Вот и маленькая площадь с фонтаном, окруженная домами — богатыми и бедными вперемешку. Каждый день Мари останавливалась здесь, чтобы выгрузить хлеб для монастырской школы. Темные закоулки скрывали начала пустынных улиц, в сараях без дверей дремали тележки с задранными к небу оглоблями. Разнокалиберные окна светящимся пунктиром помечали фасады; сквозь зеленые жалюзи и черные от старости ставни с разболтанными петлями пробивался холодный блеск электричества или ровное мерцание керосиновых ламп, а то колеблющиеся огоньки каганцов отбрасывали тень в глубь пристроек, служивших убежищем для пары коз, и лачуг стариков.
Три платана несли стражу посреди площади, и фонарь у дома нотариуса загорался и гас в просветах между колеблющейся под ветром листвой. Желтая опаль пятнала землю, превращая в богато изукрашенный персидский ковер.
Мари дрожала от одиночества и униженности, высматривая свет в окне Серафена. Там, наверху, колыхались медлительные тени, проплывая между абажуром с подвесками и слюдой запыленных стекол. Но вот досада: со своего места Мари видела только потолок комнаты, тогда как ревнивое воображение буйно дорисовывало все остальное. Однако этого было недостаточно, она хотела иметь твердую уверенность. Мари огляделась, ища способ проникнуть непосредственно в занимавшую ее комнату. Вдруг за приоткрытой дверью соседней пристройки она заметила вырисовывавшиеся в полумраке небольшие козлы. Мари уже направилась в ту сторону, когда внезапное исчезновение света заставило ее повернуть голову. Занятая поисками лучшего наблюдательного пункта, девушка на несколько секунд выпустила из поля зрения подъезд Серафена, и за это время случилось то, что ее теперь насторожило.
Мари показалось, будто она различает под колышущимися ветвями, на границе между светом и тенью, смутный силуэт удаляющегося человека. Несомненно, он только что выскользнул из открытой на темную лестницу двери дома Серафена. Мари не видела непосредственно, как это произошло, но поскольку она держала под наблюдением всю площадь, маловероятно, чтобы он появился из другого места.
Сплетение ветвей, раскачивающихся перед единственным фонарем, рассекало силуэт незнакомца на четверти, обряжая его в костюм арлекина. Дойдя до фонтана, он внезапно канул во тьму, и почти тотчас по гравию мягко зашелестели шины.
Мари вздохнула с облегчением. Если человек, которого она только что видела, вышел от Серафена, это вполне объясняет подозрительное движение теней между окном и лампой.
Но тут, в темном закоулке, где мгновение назад исчез незнакомец, девушка разглядела очертания автомобиля.
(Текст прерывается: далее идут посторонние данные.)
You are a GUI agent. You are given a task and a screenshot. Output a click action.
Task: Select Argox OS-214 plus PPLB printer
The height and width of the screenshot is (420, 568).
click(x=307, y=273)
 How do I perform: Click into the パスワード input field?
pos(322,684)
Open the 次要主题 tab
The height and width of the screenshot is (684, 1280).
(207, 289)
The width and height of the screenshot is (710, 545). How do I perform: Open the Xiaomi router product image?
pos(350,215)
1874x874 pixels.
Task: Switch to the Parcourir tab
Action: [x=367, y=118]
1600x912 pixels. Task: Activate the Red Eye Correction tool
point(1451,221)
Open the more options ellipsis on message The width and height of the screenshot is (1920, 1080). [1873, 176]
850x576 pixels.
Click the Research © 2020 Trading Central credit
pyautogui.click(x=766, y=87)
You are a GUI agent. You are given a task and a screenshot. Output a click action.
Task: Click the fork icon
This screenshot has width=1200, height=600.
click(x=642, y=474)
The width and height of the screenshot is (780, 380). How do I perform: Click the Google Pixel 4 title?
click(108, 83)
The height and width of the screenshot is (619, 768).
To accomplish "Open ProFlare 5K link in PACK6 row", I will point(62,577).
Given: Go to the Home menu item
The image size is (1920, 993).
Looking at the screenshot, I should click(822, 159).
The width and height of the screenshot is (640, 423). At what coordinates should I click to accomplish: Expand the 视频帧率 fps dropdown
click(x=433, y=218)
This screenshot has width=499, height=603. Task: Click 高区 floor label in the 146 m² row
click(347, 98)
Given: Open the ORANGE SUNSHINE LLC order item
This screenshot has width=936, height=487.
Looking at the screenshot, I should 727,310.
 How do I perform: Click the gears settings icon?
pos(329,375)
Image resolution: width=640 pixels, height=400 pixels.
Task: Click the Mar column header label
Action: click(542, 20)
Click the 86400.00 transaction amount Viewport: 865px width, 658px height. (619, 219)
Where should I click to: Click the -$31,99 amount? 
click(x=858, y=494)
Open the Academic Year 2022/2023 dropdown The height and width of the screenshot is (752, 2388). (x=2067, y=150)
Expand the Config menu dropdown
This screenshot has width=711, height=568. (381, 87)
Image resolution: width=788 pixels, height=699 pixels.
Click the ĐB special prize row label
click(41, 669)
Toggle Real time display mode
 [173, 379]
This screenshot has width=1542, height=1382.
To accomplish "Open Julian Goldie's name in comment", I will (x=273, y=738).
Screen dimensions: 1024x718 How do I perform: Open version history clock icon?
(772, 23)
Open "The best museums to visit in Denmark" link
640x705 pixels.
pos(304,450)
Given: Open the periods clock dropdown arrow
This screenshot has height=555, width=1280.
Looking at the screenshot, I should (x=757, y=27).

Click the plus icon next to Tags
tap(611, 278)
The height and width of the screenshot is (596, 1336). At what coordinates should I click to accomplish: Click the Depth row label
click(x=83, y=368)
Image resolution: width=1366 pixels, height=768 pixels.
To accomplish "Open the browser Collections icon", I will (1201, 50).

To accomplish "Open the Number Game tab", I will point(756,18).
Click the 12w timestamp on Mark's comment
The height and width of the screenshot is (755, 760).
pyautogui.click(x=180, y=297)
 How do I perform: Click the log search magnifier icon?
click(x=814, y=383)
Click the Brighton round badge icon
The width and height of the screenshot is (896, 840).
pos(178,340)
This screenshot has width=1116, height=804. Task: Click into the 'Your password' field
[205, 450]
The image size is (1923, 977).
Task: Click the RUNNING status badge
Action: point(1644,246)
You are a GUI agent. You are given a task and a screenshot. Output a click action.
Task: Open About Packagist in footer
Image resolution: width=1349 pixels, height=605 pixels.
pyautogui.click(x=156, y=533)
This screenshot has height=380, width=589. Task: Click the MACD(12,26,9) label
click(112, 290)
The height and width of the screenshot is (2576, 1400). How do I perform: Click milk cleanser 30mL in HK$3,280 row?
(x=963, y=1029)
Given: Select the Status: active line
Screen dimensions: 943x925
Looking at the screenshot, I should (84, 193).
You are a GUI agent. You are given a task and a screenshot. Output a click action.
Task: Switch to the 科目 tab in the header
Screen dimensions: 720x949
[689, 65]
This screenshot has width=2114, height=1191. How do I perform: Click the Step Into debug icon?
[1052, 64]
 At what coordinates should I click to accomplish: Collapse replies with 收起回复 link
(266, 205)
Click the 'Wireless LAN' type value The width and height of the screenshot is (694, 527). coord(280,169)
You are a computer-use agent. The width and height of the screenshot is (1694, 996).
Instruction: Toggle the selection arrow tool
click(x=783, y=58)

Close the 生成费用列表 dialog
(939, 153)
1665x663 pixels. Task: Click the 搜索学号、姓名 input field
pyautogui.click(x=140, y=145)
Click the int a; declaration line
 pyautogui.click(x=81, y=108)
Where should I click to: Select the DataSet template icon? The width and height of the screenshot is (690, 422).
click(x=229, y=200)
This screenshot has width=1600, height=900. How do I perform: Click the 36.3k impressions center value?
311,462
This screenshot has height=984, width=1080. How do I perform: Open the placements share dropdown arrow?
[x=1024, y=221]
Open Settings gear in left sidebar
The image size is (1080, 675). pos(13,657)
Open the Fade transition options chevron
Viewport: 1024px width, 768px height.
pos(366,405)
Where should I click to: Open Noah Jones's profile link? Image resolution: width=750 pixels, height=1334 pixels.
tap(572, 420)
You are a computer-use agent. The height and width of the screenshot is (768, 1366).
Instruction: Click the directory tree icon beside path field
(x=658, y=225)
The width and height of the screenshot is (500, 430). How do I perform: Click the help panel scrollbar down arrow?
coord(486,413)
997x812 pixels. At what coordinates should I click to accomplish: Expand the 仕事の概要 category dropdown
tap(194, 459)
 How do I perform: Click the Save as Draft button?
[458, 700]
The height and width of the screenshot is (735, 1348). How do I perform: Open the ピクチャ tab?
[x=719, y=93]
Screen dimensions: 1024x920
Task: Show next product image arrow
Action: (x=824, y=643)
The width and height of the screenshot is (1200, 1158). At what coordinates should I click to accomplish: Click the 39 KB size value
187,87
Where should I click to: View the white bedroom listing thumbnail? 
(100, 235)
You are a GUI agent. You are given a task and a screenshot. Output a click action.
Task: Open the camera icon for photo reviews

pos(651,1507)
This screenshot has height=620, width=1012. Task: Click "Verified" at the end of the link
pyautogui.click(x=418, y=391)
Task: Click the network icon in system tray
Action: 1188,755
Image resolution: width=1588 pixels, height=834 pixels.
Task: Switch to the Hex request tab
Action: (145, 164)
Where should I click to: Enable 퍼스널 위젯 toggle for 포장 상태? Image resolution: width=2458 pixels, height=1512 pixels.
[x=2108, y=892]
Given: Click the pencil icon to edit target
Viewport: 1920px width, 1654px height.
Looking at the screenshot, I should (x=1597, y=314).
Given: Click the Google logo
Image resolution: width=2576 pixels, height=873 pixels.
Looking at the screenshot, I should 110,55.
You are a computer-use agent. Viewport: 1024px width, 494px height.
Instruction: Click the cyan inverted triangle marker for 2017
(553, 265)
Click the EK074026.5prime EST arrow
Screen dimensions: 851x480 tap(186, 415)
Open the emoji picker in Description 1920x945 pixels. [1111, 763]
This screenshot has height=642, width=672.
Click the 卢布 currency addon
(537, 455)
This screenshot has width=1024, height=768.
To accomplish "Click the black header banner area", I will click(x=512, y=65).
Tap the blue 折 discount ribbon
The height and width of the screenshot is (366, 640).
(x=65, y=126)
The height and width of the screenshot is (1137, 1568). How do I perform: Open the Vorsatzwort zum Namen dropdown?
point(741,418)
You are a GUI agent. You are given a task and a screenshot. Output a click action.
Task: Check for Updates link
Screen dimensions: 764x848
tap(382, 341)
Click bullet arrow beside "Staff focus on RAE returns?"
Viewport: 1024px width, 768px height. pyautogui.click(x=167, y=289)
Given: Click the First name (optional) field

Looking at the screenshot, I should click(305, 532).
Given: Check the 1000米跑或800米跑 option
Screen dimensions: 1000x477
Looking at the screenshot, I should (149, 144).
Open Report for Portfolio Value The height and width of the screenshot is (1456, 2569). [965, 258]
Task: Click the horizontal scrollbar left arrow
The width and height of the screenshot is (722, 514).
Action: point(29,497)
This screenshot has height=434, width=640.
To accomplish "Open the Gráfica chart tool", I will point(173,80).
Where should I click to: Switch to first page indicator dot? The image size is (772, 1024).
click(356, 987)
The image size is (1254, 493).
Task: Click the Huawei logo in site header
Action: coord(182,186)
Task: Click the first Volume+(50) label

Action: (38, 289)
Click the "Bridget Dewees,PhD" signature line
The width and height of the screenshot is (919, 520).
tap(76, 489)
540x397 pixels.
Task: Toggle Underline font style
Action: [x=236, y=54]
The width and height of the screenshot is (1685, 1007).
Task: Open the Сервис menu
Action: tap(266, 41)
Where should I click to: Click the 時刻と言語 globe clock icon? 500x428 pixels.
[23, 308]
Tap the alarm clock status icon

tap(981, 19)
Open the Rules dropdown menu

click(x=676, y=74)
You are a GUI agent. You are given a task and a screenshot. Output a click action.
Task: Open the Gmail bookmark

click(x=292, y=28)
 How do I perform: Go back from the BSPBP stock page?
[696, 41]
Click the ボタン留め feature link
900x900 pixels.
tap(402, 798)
Черный и блестящий, на высоких колесах, он имел щегольской вид дамского авто. Мари инстинктивно подняла глаза к окну Серафена: тени все еще двигались. Тогда, не раздумывая больше, она бросилась к открытому сараю, схватила козлы и подтащила их к стволу одного из платанов, напрочь позабыв о том, что кто-нибудь может в эту самую минуту проходить через площадь и ее увидеть.
Ревность отважна и безрассудна: если она решилась — ничто ее не удержит. Впрочем, Мари сочла, что ей хватит пары минут, чтобы сориентироваться в обстановке. Но не успела она занять свой наблюдательный пункт, как из дома вылетела Шармен, бросилась к своей машине и, забравшись в нее, унеслась, точно вихрь.
После отъезда Шармен девушка еще в течение нескольких минут трясущимися руками цеплялась за козлы, затем спустилась на землю и привалилась к стволу платана, подождать, пока хоть немного уляжется охватившее ее возбуждение.